## PROMPT
Copy the records below with "screenshot" renamed to "screen capture" and everything else unchanged, leaving the pictures out.

## LISTED ENTRIES

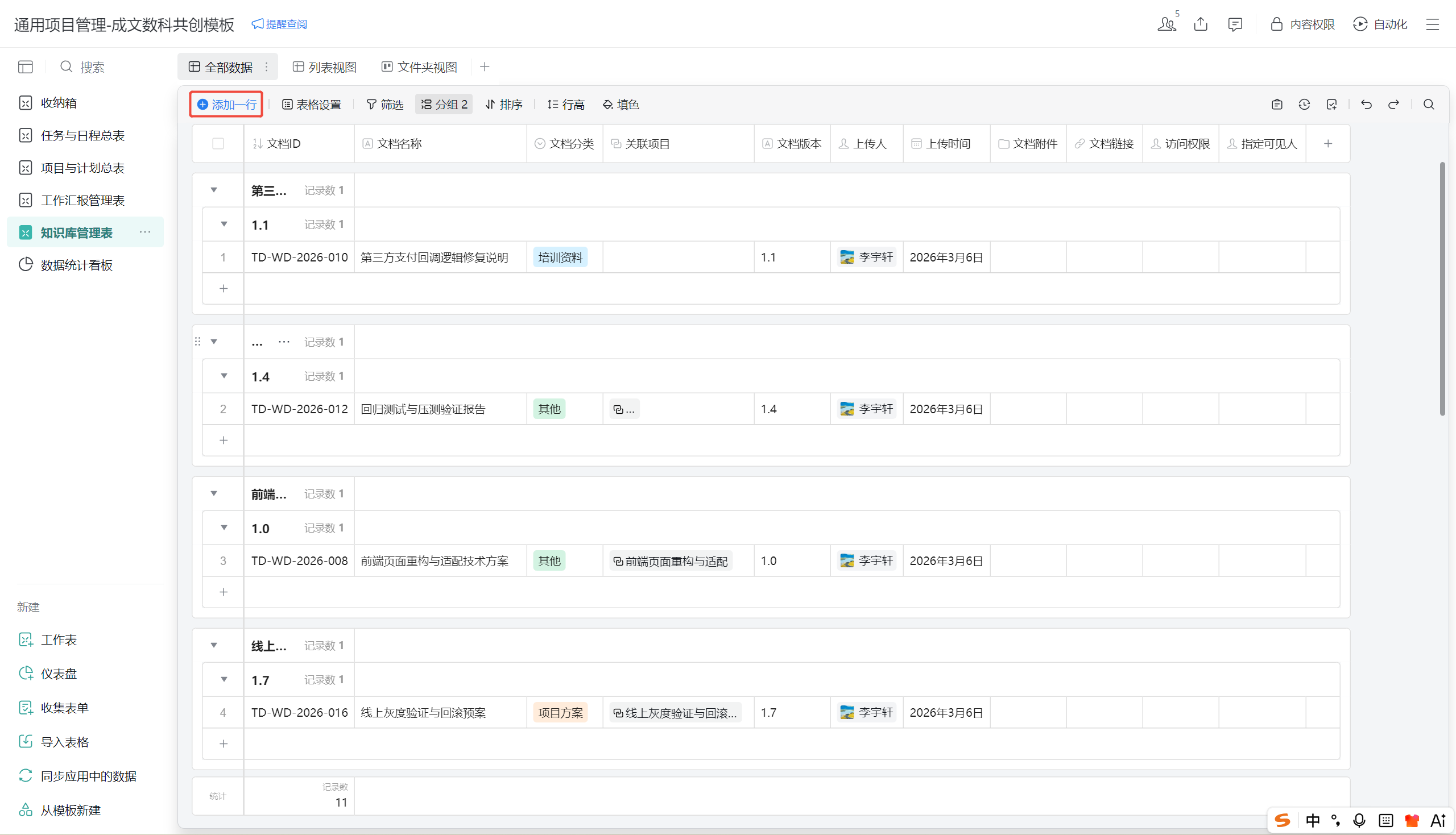Open the collaborators icon
Screen dimensions: 1456x835
coord(1167,24)
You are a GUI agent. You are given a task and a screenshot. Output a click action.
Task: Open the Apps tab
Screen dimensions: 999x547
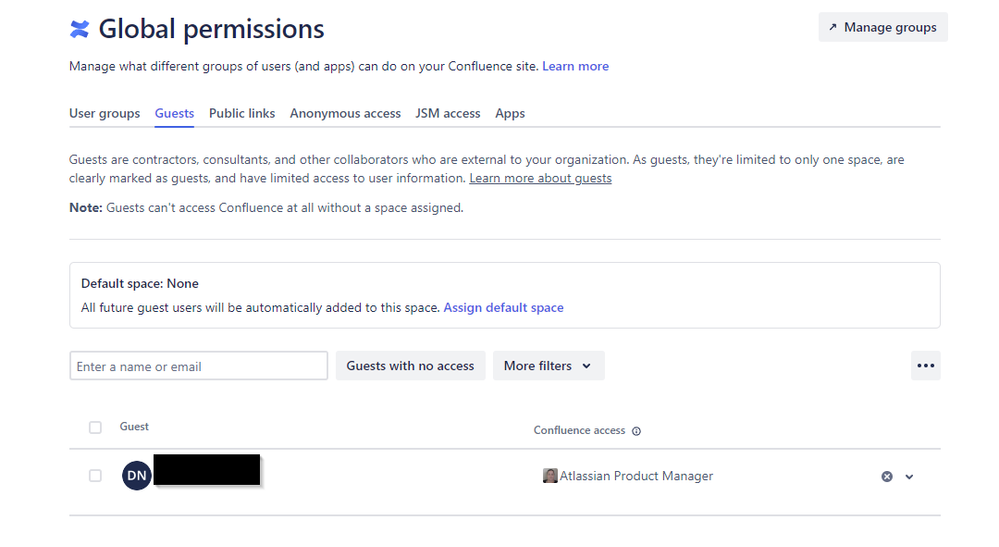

## REPLY TO THE TASK
Open the collaborators icon
Screen dimensions: 1456x835
coord(1167,24)
You are a GUI agent. You are given a task and a screen capture. Output a click action.
Task: Open the Apps tab
Screen dimensions: 999x547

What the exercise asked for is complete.